9. Mme A… fait valoir remplir l’ensemble des conditions prévues à la rubrique 26 de l’annexe 10 du code de l’entrée et du séjour des étrangers et du droit d’asile et avoir indiqué aux services de la préfecture des Hauts-de-Seine rechercher activement un emploi. Toutefois, elle ne justifie nullement par ce seul courriel avoir recherché un emploi. Au surplus, si elle se prévaut d’un diplôme de master, il ne ressort d’aucune pièce au dossier que ce diplôme serait conforme aux prescriptions de l’article L. 422-10 du code précité. Par suite, c’est sans commettre d’erreur de droit ou d’erreur d’appréciation que le préfet des Hauts-de-Seine a refusé à Mme A… le titre de séjour sollicité.
10. En quatrième lieu, aux termes de l’article 8 de la convention européenne de sauvegarde des droits de l’homme et des libertés fondamentales : « 1. Toute personne a droit au respect de sa vie privée et familiale (…). / 2. Il ne peut y avoir ingérence d’une autorité publique dans l’exercice de ce droit que pour autant que cette ingérence est prévue par la loi et qu’elle constitue une mesure qui, dans une société démocratique, est nécessaire à la sécurité nationale, à la sûreté publique, au bien-être économique du pays, à la défense de l’ordre et à la prévention des infractions pénales, à la protection de la santé ou de la morale, ou à la protection des droits et libertés d’autrui. ».

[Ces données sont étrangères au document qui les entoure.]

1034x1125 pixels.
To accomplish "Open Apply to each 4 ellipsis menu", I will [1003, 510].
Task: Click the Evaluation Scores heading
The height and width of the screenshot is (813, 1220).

11. Mme A… réside en France depuis plus de trois ans auprès de ses sœurs en situation régulière et de son neveu. Toutefois, la durée de séjour de l’intéressée est limitée, intervenue sous couvert d’un titre de séjour étudiant et elle ne justifie pas de liens familiaux particuliers avec ses parents. Dans les circonstances de l’espèce, Mme A… n’est pas fondée à soutenir qu’il a été porté à son droit au respect de sa vie privée et familiale une atteinte disproportionnée. Dès lors, les moyens tirés de la méconnaissance des stipulations de l’article 8 de la convention européenne de sauvegarde des droits de l’homme et des libertés fondamentales doivent être écartés.
12. Il résulte de ce qui précède que les requêtes de Mme A… doivent être rejetées dans toutes leurs conclusions.
D É C I D E :
Article 1er : Mme A… est admise, à titre provisoire, au bénéfice de l’aide juridictionnelle.
Article 2 : Le surplus des conclusions des requêtes est rejeté.
Article 3 : Le présent jugement sera notifié à Mme C… A… et au préfet des Hauts-de-Seine.
Délibéré après l’audience du 10 octobre 2025, à laquelle siégeaient :
Mme Edert, présidente,
Mme Beauvironnet, conseillère,
M. Sorin, conseiller.
Rendu public par mise à disposition au greffe 3 novembre 2025.
La présidente- rapporteure,
signé
S. Edert
L’assesseure la plus ancienne dans l’ordre du tableau,
signé
E. Beauvironnet
La greffière,
signé
S. Le Gueux
La République mande et ordonne au préfet des Hauts-de-Seine en ce qui le concerne ou à tous commissaires de justice à ce requis en ce qui concerne les voies de droit commun contre les parties privées, de pourvoir à l’exécution de la présente décision.